◆ Work to complete:
Only the lines from the line containing "Instruction: Click the" to the end of the material belong in the copy; set them down exactly, without pictures.

◆ Material provided:
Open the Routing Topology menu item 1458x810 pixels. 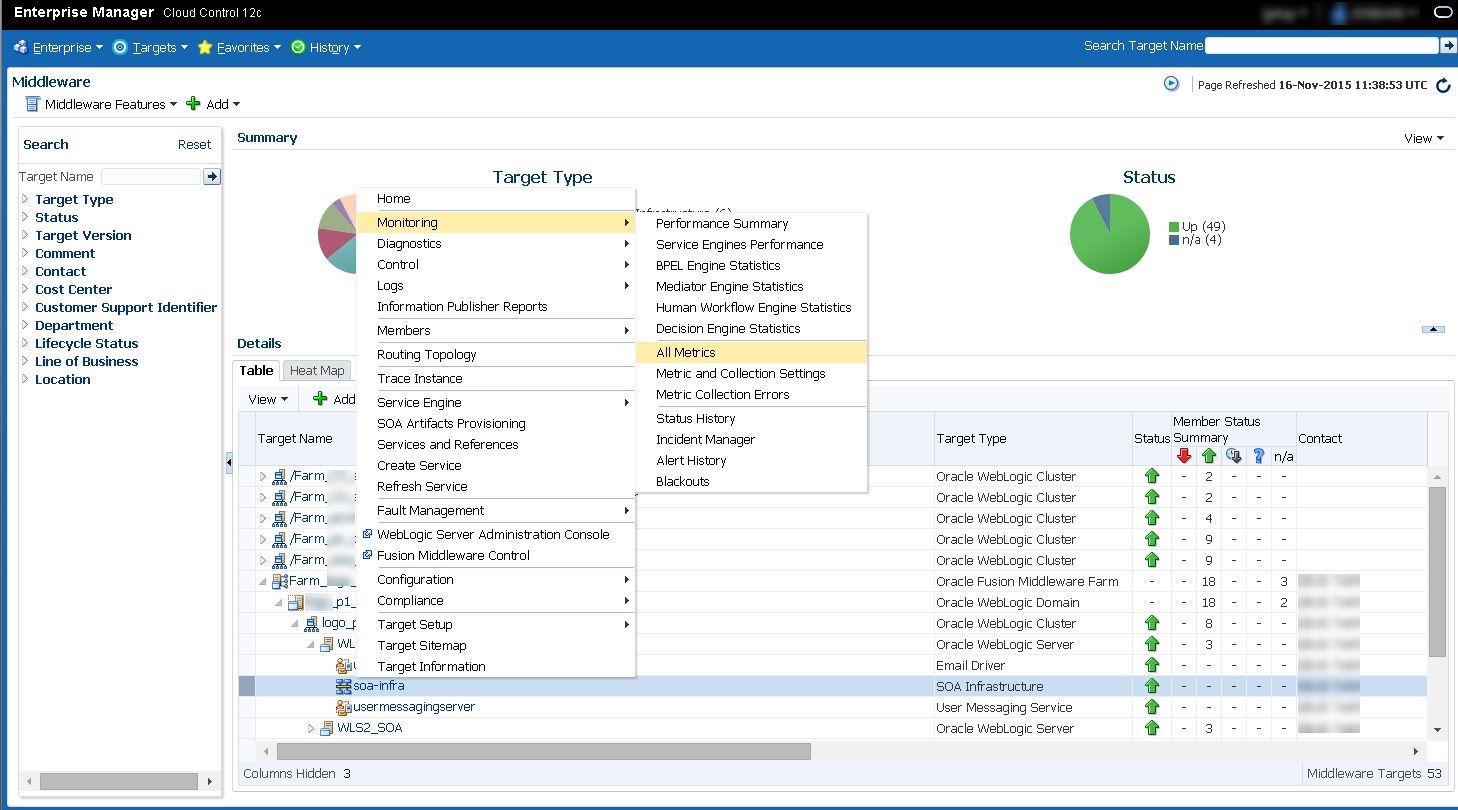427,354
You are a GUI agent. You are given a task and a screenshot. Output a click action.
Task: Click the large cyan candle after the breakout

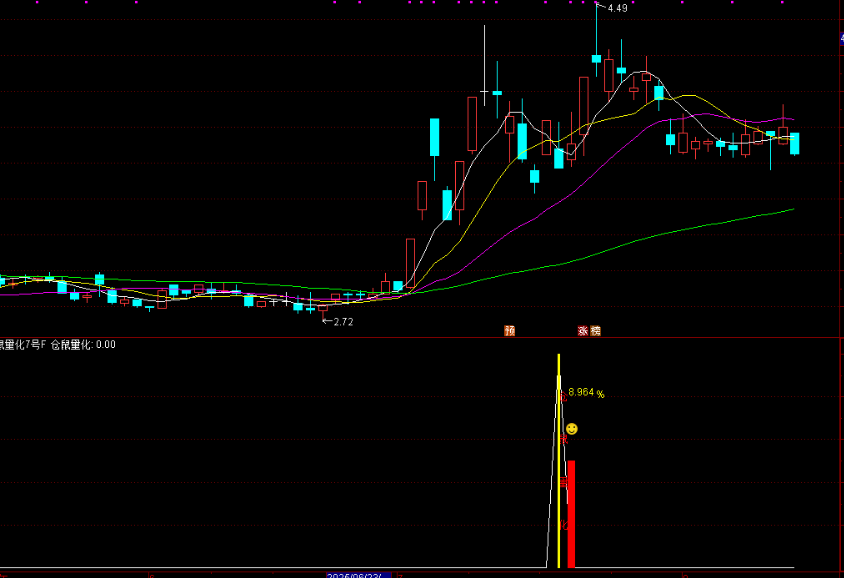[435, 137]
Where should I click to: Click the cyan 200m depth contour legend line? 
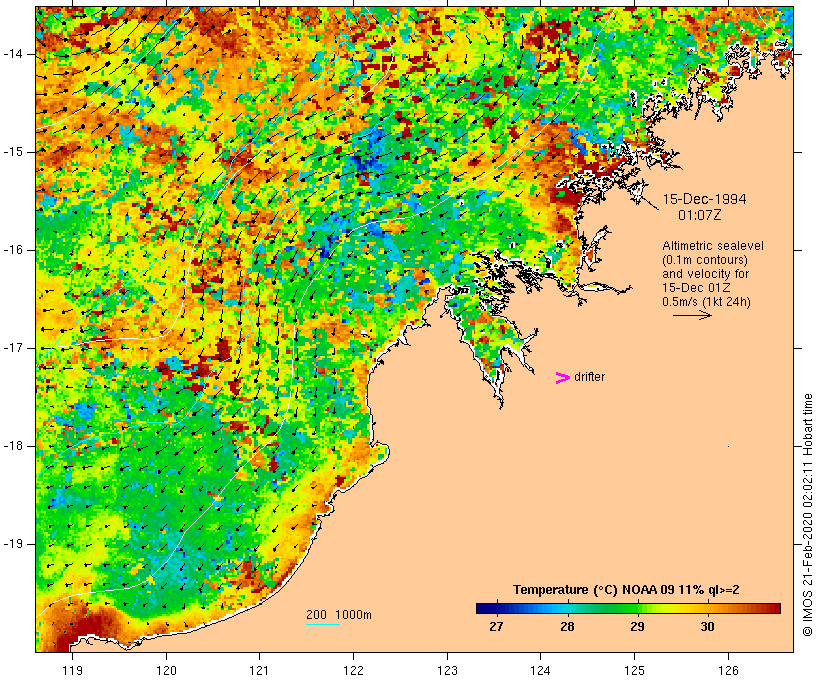coord(323,624)
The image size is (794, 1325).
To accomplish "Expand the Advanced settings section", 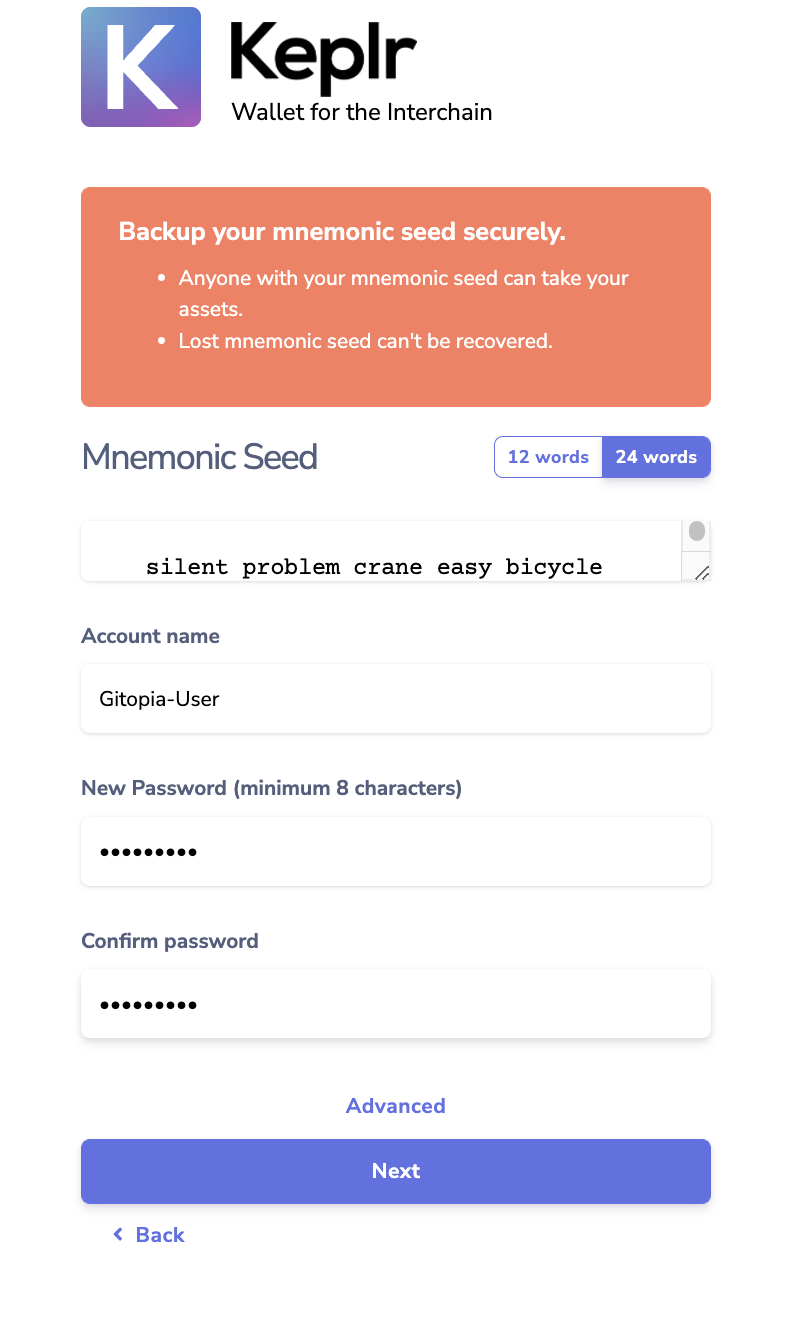I will tap(396, 1106).
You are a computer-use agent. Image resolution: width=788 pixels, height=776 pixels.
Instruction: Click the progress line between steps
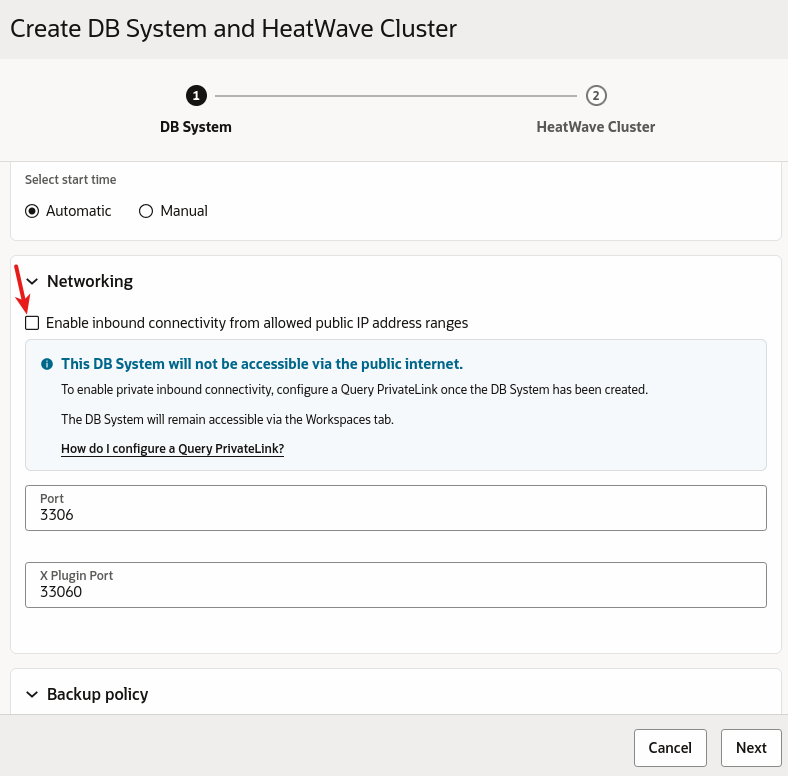396,96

◆ Response area:
Instruction: Click the progress line between steps
396,96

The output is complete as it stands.